I am a Baltimore-based conceptual and social practice artist, researcher, digital storyteller, arts educator and afrofuturist. In my multidisciplinary art practice, I focus on material culture and social phenomena involving Black Muslims in the United States, and the role of Mundane Afrofuturism in Black folks’ daily lives through which I explore the nuances of duality existing within Black and Muslim people. I am particularly interested in how Afrofuturism can act as counter-memory and how the intricacies of language have affected Black people in the U.S. over time.

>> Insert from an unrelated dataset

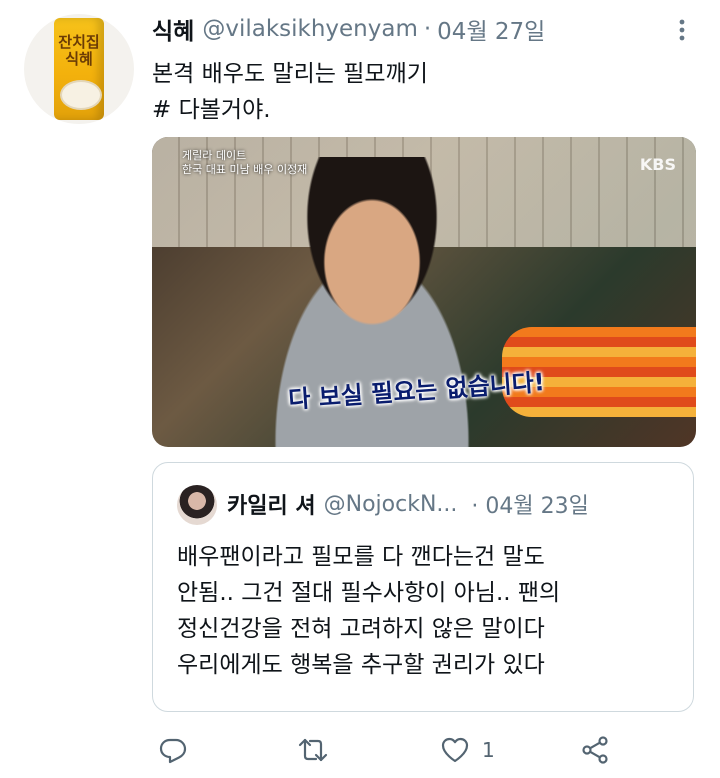 The height and width of the screenshot is (778, 720). Describe the element at coordinates (536, 506) in the screenshot. I see `quoted-date: 04월 23일` at that location.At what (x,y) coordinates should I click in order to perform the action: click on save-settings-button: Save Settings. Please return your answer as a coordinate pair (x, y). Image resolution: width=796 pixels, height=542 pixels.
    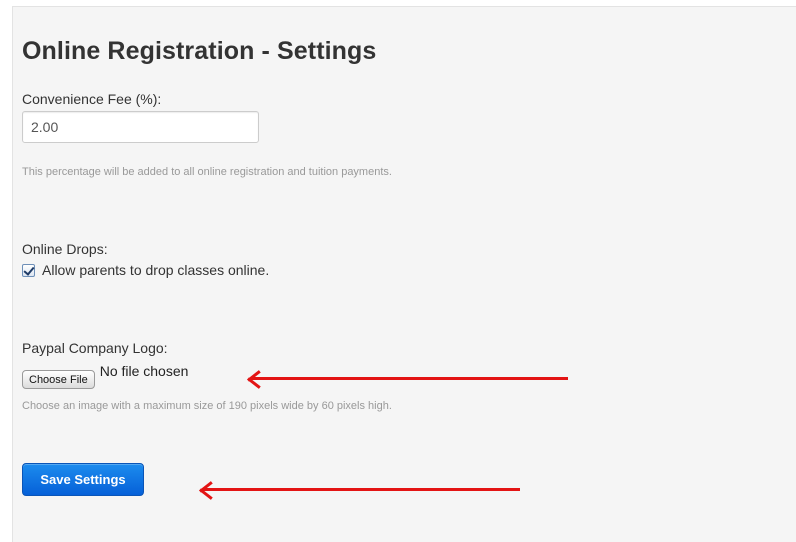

Safiyah Cheatam is a multimedia artist, avid Afrofuturist and maintains a conceptual art practice based in research and storytelling of Black Islam. She has dedicated a decade toward arts education in Baltimore City, wherein she is currently the Assistant Manager of Teen Programs at the Walters Art Museum. Cheatam has led arts programming at the Baltimore Museum of Art, SNF Parkway Theater, University of Maryland, College Park (UMCP) & Baltimore County (UMBC), and Wide Angle Youth Media. In 2020, she was a curatorial Research Assistant at the Smithsonian’s National Museum of African American History and Culture for the special exhibition Afrofuturism: A History of Black Futures.
Cheatam is a recipient of Washington Project for the Arts’ 2023 & 2022 Wherewithal Research and Project Grants, Waller Gallery’s 2023 studio fellowship (Baltimore, MD), VisArts’ 2021 Fleur and Charles Bresler Residency (Rockville, MD), Red Bull Arts 2019 August Microgrant, and Robert W. Deutsch Foundation’s 2019 Rubys Artist Grant.
She has been featured in The Washington Post, NBC News, BmoreArt, and has exhibited works and/or spoken at the Smithsonian’s 2022 Claiming Space Symposium, John Hopkins University, the University of Pennsylvania’s Center for Media at Risk, The Peale (Baltimore, MD), VisArts (Rockville, MD), Black Muslim Psychology Conference, Media Democracy Fund, New Media Caucus’ 2019 Border Control Symposium (Ann Arbor, MI), and the Coalition of Master's Scholars on Material Culture amongst other engagements.
Cheatam holds a MFA in Intermedia and Digital Art from the University of Maryland, Baltimore County, a BS in Electronic Media and Film from Towson University, co-founded the Islam & Print studio fellowship, and serves on the board of Baltimore’s philanthropic Awesome Foundation.